[PROVIDED ENTRIES Boundary: Start]

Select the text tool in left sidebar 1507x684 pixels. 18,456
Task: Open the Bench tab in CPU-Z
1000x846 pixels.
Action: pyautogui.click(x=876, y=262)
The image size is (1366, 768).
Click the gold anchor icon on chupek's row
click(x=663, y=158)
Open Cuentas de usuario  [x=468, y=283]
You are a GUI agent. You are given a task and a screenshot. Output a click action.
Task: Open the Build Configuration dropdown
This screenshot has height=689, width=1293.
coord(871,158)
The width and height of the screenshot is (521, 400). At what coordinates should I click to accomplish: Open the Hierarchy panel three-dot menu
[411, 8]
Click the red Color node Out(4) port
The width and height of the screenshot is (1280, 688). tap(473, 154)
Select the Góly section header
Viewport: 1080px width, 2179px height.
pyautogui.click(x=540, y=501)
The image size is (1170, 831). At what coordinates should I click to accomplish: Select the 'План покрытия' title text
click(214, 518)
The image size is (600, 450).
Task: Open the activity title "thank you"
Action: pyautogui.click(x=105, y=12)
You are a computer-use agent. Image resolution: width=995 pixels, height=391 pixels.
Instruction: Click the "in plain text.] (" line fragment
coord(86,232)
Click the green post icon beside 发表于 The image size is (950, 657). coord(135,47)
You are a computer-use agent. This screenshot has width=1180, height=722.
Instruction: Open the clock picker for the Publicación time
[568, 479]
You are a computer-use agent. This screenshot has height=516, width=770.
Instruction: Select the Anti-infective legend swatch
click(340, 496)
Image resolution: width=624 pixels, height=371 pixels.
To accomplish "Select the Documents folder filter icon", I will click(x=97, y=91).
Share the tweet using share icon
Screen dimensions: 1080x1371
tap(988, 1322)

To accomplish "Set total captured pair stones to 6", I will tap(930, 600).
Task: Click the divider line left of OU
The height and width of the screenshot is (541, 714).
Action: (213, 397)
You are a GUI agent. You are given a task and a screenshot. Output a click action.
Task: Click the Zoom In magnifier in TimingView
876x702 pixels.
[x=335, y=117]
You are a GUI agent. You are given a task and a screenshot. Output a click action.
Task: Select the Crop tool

[PROVIDED ENTRIES Boundary: End]

▶ [WORK INSTRUCTIONS]
What lines in the data above carry "tool"? Return them all.

▶ [RESULT OF THIS TASK]
Select the text tool in left sidebar 1507x684 pixels. 18,456
Task: Select the Crop tool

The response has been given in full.